Page text:
○ ○ ○ ○ ○ ○ ○
The action follows a suggestion offered in a Minnesota Department of Agriculture report.

March 30, 2017

3 Min Read
SAFETY FIRST: Minnesota lawmakers have proposed legislation to create a Farm Safety Working Group.PrairiePics/iStock/Thinkstock

After hearing presentations from those involved in farm safety education and monitoring, state House agriculture committees are sponsoring legislation to formally establish a Farm Safety Working Group.

The 16-member group would consist of government, agriculture and citizen members who would advise the department and Legislature on farm safety issues and coordinate improvement efforts. Members would include representatives from the Minnesota Farm Bureau, Farmers Union and the University of Minnesota system.

The proposed bill evolved from hearing testimony and from a recent Minnesota Department of Agriculture report that offered several recommendations for improving on-farm safety. MDA was charged by the Legislature in 2016 with analyzing and reporting on Minnesota’s farm safety challenges, including common causes of farm-related accidents, and for offering recommendations to improve farm safety and associated programs. A team of 21, calling itself the Minnesota Safety Council Farm Safety Working Group, plus five other professionals, provided input for the report.

The informal farm safety working group met in June 2015 to discuss farm safety issues, connect groups and organizations that work on farm safety, and organize a collective effort to improve agricultural safety. The proposed bill acknowledges that latter effort.
○ ○ ○ ○ ○ ○ ○
What is expected:
In the text on Minnesota farm safety legislation, how many members would the proposed Farm Safety Working Group have?
○ ○ ○ ○ ○ ○ ○
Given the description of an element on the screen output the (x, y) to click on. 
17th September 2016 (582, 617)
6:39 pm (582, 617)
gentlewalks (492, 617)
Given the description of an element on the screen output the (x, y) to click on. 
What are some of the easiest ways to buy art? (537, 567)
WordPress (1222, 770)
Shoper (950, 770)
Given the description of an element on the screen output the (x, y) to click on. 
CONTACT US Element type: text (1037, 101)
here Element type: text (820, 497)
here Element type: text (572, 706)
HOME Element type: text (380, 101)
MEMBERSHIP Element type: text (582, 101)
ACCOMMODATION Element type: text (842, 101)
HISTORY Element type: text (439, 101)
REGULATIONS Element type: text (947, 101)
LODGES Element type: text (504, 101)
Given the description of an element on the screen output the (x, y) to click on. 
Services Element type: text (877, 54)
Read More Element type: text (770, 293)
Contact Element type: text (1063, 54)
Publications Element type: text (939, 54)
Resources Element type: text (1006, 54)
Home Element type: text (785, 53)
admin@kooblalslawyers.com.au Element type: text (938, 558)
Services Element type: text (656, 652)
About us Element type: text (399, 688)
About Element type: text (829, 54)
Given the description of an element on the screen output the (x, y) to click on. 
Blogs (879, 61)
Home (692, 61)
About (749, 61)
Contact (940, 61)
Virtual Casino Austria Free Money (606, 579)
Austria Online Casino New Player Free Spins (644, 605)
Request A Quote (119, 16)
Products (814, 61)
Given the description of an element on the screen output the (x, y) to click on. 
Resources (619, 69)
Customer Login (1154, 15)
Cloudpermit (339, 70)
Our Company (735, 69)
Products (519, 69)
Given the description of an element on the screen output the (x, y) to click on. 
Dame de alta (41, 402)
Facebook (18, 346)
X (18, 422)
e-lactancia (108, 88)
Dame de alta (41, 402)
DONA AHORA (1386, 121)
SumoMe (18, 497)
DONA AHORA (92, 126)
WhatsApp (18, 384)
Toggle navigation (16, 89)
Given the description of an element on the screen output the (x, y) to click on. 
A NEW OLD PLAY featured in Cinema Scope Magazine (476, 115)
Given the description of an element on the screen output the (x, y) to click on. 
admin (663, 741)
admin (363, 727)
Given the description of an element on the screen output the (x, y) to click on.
○ ○ ○ ○ ○ ○ ○
Output:
16 members